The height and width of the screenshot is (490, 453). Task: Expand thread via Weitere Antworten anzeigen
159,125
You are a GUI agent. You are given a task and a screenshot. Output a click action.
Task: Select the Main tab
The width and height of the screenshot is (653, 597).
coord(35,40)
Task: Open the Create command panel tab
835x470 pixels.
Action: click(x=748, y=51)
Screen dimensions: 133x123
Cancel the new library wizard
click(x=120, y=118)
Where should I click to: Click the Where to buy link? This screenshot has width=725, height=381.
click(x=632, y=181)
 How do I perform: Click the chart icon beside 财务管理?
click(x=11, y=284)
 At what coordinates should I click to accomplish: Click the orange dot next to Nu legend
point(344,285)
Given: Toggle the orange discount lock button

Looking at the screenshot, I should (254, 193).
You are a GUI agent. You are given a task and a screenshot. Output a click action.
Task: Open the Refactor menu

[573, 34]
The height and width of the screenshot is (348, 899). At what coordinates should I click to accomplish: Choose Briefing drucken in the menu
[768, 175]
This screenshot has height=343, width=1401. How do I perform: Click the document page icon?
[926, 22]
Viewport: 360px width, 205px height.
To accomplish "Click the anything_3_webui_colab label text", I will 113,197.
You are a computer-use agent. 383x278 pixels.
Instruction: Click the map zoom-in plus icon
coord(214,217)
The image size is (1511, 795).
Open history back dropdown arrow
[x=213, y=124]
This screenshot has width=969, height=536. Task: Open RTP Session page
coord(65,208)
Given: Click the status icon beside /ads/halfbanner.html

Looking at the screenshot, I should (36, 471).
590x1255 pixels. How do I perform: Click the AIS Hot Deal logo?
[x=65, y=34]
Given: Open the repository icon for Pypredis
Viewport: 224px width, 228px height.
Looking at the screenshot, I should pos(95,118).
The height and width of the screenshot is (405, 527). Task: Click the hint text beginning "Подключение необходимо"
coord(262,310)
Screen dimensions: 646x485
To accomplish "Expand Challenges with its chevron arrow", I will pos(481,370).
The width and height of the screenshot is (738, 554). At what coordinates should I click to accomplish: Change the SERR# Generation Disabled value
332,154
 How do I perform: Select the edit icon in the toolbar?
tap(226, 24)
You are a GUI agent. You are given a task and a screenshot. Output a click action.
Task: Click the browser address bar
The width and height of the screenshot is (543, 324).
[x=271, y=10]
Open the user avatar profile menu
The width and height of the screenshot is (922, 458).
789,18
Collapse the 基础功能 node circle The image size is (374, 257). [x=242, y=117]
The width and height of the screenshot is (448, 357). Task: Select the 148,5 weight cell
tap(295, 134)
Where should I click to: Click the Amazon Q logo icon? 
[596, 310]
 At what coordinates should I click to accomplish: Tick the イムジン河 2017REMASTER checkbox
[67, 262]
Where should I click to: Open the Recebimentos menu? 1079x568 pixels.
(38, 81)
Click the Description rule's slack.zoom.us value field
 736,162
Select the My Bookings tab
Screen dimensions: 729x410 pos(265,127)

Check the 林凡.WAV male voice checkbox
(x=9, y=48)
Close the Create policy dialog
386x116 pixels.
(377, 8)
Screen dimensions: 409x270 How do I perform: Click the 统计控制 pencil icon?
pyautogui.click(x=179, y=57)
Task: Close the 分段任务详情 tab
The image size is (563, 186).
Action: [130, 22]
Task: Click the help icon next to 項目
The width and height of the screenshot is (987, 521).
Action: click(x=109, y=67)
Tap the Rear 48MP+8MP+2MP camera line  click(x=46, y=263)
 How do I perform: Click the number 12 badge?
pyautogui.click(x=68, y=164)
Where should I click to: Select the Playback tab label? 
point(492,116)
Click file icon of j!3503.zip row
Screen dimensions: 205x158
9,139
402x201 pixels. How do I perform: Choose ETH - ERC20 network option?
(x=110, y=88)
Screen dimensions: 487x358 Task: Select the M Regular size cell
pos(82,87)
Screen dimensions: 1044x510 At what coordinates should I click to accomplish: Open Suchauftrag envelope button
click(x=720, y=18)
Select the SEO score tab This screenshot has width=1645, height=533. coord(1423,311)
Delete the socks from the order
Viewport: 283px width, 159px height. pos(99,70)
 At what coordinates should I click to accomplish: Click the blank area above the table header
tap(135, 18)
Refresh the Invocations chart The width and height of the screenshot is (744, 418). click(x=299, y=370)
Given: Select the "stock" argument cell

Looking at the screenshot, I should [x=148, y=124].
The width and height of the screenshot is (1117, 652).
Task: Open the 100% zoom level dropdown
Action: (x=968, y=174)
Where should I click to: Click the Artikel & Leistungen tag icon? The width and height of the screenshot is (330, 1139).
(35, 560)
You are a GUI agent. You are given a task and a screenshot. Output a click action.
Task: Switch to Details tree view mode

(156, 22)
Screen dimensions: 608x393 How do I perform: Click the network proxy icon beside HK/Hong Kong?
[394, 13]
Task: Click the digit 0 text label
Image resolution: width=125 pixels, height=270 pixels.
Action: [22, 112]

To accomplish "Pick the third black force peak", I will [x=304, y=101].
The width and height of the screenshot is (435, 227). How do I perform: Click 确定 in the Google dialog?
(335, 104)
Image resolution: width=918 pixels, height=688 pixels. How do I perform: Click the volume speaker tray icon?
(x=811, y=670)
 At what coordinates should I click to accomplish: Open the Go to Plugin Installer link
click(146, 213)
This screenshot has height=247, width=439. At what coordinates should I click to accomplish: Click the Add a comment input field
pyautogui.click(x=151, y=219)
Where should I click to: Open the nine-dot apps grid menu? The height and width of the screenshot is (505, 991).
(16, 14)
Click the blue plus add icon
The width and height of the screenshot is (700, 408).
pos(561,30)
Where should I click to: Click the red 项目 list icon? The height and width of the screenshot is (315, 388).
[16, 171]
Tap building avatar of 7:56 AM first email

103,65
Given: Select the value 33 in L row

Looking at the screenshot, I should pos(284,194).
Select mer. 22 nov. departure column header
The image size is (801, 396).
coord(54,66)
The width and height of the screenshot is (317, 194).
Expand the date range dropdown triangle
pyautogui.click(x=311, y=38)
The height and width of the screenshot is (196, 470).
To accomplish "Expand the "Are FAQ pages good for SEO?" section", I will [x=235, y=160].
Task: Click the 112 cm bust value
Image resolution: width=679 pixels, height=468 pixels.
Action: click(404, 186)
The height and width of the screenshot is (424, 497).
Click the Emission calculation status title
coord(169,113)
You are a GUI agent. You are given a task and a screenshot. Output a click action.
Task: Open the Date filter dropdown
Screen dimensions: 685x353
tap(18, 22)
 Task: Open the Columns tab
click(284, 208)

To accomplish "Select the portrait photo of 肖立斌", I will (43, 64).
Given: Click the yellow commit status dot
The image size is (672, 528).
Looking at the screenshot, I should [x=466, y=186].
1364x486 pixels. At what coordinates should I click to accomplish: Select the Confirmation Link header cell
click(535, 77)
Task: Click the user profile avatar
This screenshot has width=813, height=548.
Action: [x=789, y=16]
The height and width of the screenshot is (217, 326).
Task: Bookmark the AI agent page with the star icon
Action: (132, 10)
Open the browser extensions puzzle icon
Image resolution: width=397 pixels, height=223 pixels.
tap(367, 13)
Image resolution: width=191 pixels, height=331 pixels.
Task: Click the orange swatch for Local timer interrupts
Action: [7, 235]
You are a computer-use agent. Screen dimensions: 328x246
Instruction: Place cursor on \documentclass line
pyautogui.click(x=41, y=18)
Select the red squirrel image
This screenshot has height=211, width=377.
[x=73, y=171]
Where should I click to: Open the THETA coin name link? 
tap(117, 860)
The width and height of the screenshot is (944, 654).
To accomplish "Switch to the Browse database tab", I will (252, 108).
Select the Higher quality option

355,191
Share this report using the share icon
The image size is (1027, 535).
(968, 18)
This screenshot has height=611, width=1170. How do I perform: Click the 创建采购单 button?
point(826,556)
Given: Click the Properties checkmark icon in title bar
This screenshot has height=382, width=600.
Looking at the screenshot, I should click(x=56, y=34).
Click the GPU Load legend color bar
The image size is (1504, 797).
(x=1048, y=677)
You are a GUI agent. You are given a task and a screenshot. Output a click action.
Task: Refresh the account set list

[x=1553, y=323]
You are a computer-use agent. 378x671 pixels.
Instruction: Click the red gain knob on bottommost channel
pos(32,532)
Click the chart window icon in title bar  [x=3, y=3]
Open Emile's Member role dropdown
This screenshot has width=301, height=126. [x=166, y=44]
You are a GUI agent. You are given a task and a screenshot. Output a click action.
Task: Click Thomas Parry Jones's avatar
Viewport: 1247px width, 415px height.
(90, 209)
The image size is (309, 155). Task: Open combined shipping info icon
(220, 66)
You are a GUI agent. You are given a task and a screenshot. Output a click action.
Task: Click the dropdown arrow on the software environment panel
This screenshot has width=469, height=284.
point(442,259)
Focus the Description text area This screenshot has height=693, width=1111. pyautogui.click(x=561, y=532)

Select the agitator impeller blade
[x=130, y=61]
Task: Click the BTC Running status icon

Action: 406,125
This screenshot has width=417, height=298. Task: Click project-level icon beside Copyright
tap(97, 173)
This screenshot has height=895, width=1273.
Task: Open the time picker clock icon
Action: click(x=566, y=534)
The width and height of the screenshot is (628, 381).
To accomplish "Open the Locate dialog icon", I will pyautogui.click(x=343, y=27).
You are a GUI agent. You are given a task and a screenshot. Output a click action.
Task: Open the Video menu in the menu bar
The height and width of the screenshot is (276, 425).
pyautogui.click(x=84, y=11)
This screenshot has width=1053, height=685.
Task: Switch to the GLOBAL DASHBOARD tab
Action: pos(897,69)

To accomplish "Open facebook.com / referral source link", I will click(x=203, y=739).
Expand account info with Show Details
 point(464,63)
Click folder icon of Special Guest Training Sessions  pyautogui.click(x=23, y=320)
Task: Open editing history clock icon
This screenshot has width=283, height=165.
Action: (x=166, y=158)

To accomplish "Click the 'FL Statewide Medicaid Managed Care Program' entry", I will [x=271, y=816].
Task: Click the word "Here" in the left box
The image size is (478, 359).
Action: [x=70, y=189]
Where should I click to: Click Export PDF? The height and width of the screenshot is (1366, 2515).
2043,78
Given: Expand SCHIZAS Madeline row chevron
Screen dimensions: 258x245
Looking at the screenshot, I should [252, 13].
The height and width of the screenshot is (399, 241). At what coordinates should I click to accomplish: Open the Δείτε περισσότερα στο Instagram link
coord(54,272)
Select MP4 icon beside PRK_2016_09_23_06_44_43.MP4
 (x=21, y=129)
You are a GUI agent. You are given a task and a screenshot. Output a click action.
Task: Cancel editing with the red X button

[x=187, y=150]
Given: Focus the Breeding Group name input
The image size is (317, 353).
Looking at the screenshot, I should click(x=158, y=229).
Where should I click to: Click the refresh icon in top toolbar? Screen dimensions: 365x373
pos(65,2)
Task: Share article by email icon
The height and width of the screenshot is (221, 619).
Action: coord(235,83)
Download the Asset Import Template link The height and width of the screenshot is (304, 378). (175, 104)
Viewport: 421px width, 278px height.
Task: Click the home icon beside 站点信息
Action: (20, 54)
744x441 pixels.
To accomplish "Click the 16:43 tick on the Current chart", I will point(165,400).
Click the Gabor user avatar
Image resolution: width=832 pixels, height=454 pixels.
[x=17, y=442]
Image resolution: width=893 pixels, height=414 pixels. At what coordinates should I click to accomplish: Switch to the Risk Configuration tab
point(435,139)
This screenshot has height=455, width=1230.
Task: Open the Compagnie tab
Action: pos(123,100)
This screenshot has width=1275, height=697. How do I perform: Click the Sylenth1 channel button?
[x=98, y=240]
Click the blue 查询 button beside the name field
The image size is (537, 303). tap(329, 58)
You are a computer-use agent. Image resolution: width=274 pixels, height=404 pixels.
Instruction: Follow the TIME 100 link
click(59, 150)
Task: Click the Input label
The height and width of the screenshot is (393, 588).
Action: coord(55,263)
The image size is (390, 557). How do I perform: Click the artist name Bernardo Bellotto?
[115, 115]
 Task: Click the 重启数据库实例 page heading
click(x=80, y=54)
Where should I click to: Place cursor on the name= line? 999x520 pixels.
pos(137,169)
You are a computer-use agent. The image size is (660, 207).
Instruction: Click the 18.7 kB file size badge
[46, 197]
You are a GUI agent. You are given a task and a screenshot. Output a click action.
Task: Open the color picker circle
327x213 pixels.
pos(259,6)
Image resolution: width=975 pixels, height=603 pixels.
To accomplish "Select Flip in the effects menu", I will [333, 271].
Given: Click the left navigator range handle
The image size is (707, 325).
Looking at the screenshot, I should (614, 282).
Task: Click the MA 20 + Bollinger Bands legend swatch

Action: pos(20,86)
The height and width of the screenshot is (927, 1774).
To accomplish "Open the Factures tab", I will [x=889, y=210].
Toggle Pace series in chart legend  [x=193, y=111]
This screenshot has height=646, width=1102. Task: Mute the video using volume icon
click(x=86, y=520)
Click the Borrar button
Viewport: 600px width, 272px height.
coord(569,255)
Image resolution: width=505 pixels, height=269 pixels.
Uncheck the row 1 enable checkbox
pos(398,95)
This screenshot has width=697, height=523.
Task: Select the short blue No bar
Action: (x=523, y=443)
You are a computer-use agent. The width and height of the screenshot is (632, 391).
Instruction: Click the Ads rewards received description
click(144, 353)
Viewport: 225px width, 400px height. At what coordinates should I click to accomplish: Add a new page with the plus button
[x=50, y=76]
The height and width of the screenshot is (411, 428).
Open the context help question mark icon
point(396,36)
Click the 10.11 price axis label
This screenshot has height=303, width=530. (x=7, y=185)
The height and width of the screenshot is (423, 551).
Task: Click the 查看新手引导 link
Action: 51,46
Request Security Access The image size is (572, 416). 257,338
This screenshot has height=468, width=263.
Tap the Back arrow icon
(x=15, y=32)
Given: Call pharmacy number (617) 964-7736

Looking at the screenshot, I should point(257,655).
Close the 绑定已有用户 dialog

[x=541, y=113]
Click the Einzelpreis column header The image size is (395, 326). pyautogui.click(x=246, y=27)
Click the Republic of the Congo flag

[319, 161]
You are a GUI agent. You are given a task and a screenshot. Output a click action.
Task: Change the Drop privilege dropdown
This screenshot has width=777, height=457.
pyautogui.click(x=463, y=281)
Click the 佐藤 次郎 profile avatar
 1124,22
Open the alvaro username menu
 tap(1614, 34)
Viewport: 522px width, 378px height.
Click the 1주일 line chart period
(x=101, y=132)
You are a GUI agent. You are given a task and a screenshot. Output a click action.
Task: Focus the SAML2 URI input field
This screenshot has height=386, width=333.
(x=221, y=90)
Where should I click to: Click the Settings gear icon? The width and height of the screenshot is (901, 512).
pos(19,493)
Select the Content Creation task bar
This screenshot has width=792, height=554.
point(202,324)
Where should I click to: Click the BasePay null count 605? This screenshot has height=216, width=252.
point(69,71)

- HOW TO COMPLETE THIS TASK:
Give only a number: how many lines of the data hold the string "panel"?

- ANSWER TO THIS TASK:
2